1

originally I had this awful piece of code with two for i in. To sum up, the idea is to get a list of AMI's ID of some AMIS with a particular tag. To do so, I iterate over list (wrong!) and I get a list of IDS.

def aws_get_images_exceptions(connection, exceptions):
 list_exceptions = []
    for ex in exceptions:
        images = connection.get_all_images(filters={ "tag-key":"Name","tag-value":ex})
        for ami in images:
            list_exceptions.append(ami.id)
    return list_exceptions

Over each iteration I get the complete list of "exceptions" based on the fixed tag Role that I provide to function and then I append the right AMIS.

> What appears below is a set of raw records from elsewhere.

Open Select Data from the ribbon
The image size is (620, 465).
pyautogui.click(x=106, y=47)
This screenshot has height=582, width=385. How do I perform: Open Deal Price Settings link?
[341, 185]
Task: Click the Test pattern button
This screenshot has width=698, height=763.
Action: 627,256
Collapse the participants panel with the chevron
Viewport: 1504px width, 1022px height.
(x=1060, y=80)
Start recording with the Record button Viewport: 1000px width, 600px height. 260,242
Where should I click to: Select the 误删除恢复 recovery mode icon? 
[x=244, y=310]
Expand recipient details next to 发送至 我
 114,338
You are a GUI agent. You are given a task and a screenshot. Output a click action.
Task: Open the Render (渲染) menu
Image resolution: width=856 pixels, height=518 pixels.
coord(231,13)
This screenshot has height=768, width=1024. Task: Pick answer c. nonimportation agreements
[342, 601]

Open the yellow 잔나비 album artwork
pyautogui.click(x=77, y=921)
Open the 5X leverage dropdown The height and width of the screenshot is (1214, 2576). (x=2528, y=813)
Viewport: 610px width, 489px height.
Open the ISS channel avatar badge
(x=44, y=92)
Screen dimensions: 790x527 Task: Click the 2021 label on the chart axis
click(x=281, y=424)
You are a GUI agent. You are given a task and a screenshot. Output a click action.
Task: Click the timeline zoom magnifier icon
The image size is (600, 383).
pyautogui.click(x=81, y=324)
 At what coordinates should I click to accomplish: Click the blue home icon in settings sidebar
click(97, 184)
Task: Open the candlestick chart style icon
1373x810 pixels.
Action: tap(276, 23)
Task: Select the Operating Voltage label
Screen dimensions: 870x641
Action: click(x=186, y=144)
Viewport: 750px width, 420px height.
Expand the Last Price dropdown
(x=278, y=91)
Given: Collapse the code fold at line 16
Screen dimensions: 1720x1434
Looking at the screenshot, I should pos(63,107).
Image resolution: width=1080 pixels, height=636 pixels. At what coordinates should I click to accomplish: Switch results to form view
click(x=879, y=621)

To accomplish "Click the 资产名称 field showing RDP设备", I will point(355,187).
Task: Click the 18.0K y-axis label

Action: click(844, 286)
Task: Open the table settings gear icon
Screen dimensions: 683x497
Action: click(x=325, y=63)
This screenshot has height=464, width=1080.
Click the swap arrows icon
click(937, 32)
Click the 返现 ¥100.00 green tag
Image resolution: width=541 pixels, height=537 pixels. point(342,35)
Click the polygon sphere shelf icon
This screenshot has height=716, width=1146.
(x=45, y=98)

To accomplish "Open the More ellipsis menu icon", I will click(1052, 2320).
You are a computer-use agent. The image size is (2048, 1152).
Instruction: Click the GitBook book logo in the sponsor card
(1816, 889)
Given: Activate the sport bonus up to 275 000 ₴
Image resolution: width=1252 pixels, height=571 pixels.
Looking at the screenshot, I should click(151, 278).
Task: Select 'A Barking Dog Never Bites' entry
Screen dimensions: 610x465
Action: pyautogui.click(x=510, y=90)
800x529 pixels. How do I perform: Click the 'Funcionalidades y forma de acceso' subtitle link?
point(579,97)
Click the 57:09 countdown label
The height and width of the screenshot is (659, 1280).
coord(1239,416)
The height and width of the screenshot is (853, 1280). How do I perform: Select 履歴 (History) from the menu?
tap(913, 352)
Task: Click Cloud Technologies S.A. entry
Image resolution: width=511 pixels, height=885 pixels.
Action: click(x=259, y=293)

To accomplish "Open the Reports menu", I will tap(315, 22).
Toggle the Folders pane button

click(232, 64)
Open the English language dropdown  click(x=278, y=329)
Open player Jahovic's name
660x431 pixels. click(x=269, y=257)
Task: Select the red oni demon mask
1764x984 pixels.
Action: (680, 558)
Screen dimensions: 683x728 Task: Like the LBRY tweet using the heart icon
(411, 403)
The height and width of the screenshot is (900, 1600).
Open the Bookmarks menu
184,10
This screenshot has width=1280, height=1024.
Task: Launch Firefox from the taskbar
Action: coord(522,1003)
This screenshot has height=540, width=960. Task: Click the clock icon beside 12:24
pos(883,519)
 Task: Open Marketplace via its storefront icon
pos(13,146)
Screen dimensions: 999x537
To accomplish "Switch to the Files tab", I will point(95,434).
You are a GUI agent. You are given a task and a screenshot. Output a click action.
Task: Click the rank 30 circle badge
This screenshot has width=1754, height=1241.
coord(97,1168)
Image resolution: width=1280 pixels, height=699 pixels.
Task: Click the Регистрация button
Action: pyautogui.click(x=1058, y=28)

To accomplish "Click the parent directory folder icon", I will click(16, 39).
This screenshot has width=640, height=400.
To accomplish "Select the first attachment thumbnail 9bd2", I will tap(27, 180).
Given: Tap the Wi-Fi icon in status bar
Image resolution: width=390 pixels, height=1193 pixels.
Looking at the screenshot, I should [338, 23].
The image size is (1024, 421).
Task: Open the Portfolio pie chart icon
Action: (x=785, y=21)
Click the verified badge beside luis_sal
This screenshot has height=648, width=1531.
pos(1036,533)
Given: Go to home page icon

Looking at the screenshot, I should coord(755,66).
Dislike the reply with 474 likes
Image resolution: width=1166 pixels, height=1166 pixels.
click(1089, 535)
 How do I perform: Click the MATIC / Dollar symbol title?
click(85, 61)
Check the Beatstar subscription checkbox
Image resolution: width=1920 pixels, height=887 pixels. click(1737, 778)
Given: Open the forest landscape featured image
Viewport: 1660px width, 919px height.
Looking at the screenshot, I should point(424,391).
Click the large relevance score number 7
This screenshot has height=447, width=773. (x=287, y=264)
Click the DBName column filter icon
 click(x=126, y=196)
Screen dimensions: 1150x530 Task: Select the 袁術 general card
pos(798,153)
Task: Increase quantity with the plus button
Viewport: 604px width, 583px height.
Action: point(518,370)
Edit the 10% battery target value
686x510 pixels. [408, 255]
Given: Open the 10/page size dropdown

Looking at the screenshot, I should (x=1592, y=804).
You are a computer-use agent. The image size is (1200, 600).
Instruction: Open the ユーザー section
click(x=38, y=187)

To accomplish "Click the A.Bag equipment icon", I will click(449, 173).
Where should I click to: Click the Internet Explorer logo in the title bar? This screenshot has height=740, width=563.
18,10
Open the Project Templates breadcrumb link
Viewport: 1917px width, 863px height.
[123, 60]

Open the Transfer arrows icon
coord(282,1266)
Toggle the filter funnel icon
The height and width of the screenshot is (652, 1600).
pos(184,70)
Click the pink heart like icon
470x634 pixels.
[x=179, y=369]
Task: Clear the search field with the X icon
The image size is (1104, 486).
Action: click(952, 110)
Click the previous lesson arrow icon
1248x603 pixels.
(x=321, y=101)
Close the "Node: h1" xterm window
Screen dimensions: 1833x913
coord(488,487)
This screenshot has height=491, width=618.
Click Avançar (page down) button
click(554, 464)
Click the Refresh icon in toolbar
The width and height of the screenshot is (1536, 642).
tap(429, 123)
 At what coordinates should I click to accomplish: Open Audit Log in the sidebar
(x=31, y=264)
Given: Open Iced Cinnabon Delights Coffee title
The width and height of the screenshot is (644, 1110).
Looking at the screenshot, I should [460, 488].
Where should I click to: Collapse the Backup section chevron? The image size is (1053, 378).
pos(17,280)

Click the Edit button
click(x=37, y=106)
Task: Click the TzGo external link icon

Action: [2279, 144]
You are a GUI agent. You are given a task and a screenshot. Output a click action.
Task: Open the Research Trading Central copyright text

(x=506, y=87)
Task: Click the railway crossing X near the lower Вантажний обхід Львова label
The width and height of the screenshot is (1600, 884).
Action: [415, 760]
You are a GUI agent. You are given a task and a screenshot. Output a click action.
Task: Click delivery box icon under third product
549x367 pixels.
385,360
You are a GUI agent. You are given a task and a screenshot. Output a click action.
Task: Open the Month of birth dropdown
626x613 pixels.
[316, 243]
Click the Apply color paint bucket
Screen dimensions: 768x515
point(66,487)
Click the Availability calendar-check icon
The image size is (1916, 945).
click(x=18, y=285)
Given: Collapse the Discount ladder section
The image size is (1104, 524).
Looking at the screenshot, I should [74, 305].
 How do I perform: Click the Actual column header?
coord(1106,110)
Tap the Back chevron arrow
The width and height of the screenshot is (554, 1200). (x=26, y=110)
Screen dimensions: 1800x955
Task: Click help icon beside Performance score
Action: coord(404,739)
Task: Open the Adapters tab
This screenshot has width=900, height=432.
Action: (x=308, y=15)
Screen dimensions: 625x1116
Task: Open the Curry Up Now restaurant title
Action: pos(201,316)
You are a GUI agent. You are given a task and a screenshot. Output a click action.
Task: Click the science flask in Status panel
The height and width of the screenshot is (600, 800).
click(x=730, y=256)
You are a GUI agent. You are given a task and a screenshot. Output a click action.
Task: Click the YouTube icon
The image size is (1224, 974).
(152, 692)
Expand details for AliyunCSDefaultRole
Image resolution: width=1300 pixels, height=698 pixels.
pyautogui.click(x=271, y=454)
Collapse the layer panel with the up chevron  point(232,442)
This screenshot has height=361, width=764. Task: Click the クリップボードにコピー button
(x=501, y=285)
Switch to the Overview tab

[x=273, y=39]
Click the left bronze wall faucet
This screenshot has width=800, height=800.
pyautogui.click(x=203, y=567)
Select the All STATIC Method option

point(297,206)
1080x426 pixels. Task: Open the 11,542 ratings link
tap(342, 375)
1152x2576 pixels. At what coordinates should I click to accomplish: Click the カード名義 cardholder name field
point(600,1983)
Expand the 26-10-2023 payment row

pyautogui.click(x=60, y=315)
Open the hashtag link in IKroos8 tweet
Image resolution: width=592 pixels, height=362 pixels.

Ok, I was able to remove the second for i in with the next code:

def aws_get_images_exceptions(connection, exceptions):
for ex in exceptions:
        images = connection.get_all_images(filters={ "tag-key":"Name","tag-value":ex})
       list_exceptions = list(map(lambda x: x.id, images)) + list_exceptions
return list_exceptions

I've checked and I get the same amount of AMIS, same IDS, etc. But I don't get the way to do it in a functional way removing the very first for. As you notice I do a manual call to get_all_images because I iterate over a list of "exceptions" which I give to the function.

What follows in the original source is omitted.